■ Passage given:
╔══

From: Bharath Rupireddy @ 2026-03-23 14:24 UTC (permalink / raw)
  To: shawn wang <[email protected]>; +Cc: [email protected]

Hi,

On Mon, Mar 23, 2026 at 6:20 AM shawn wang <[email protected]> wrote:
>
> Hi hackers,

Thank you for proposing this new feature.

>  == Motivation ==
>
> We operate a fleet of PostgreSQL instances with logical replication. On several occasions, we have experienced production incidents where logical decoding spill files (pg_replslot/<slot>/xid-*.spill) grew uncontrollably — consuming tens of gigabytes and eventually filling up the data disk. This caused the entire instance to go read-only, impacting not just replication but all write workloads.
>
> The typical scenario is a large transaction (e.g. bulk data load or a long-running DDL) combined with a subscriber that is either slow or temporarily disconnected. The reorder buffer exceeds logical_decoding_work_mem and starts spilling, but there is no upper bound on how much can be spilled. The only backstop today is the OS returning ENOSPC, at which point the damage is already done.

Having a lot of spill files also increases crash/recovery times.
However, files spilling to disk causing no-space-left-on-disk issues
leading to downtime applies to WAL files, historical catalog snapshot
files, subtransaction overflow files, CLOG (and all the subsystems
backed by SLRU data structure), etc. - basically any Postgres
subsystem writing files to disk. I'm a bit worried that we may end up
solving disk space issues, which IMHO are outside of the database
scope, in the database. Others may have different opinions though.

How common is this issue? Could you please add a test case to the
proposed patch that without this feature would otherwise hit the issue
described?

Having said that, were alternatives like disabling subscriptions when
seen occupying the disk space considered?

> We looked for existing protections:
>
> max_slot_wal_keep_size: limits WAL retention, but does not affect spill files at all.
> logical_decoding_work_mem: controls *when* spilling starts, but not *how much* can be spilled.
> There is no existing GUC, patch, or commitfest entry that addresses spill file disk quota.

Interesting!

> The "Report reorder buffer size" patch (CF #6053, by Ashutosh Bapat) improves observability of reorder buffer state, which is complementary — but observability alone cannot prevent disk-full incidents.

With the proposed reorder buffer stats above, would it be possible to
have a monitoring solution (an extension or a tool) to disable
subscriptions and notify the admin? Would something like this work?

> == Proposed solution ==
>
> The attached patch adds a new GUC:
> logical_decoding_spill_limit (integer, unit kB, default 0)

╚══

■ Problems:
a – Please give the spill-file reply again, beginning at the words "Thank you for" and stopping after "all write workloads.", and switch "production incidents" to "outages".
b – Continue the spill-file reply from its last sentence.
The entries that follow are separate from the spill-file reply.

[Entries drawn from a collection]
╔══

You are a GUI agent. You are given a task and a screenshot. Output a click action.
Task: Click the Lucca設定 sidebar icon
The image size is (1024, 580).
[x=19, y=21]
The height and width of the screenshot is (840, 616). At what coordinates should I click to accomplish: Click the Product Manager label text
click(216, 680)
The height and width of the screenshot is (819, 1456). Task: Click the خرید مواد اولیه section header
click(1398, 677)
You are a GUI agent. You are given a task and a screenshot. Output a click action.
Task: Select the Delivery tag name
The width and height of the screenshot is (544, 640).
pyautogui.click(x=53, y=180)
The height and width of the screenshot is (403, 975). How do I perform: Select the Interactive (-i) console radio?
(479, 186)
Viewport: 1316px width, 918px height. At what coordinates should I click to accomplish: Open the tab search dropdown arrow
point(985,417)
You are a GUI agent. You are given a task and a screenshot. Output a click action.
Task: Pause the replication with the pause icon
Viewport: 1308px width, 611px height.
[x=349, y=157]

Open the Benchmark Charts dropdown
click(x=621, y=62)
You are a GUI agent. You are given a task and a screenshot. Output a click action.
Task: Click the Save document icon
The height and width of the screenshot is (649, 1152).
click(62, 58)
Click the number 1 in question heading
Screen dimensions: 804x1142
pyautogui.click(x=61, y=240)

╚══

■ Answers by task:
a –
Thank you for proposing this new feature.

>  == Motivation ==
>
> We operate a fleet of PostgreSQL instances with logical replication. On several occasions, we have experienced outages where logical decoding spill files (pg_replslot/<slot>/xid-*.spill) grew uncontrollably — consuming tens of gigabytes and eventually filling up the data disk. This caused the entire instance to go read-only, impacting not just replication but all write workloads.

b –
>
> When set to a positive value, it limits the total size of on-disk spill files per replication slot. Key design points:
>
> Tracking: We add two new fields: - ReorderBuffer.spillBytesOnDisk — current total on-disk spill size for this slot (unlike spillBytes which is a cumulative statistic counter, this is a live gauge). - ReorderBufferTXN.serialized_size — per-transaction on-disk size, so we can accurately decrement the global counter during cleanup.
> Increment: In ReorderBufferSerializeChange(), after a successful write(), both counters are incremented by the size written.
> Decrement: In ReorderBufferRestoreCleanup(), when spill files are unlinked, the global counter is decremented by the transaction's serialized_size.
> Enforcement: In ReorderBufferCheckMemoryLimit(), before calling ReorderBufferSerializeTXN(), we check: if (spillBytesOnDisk + txn->size > spill_limit) ereport(ERROR, ...) This is only checked on the spill-to-disk path — not on the streaming path (which involves no disk I/O).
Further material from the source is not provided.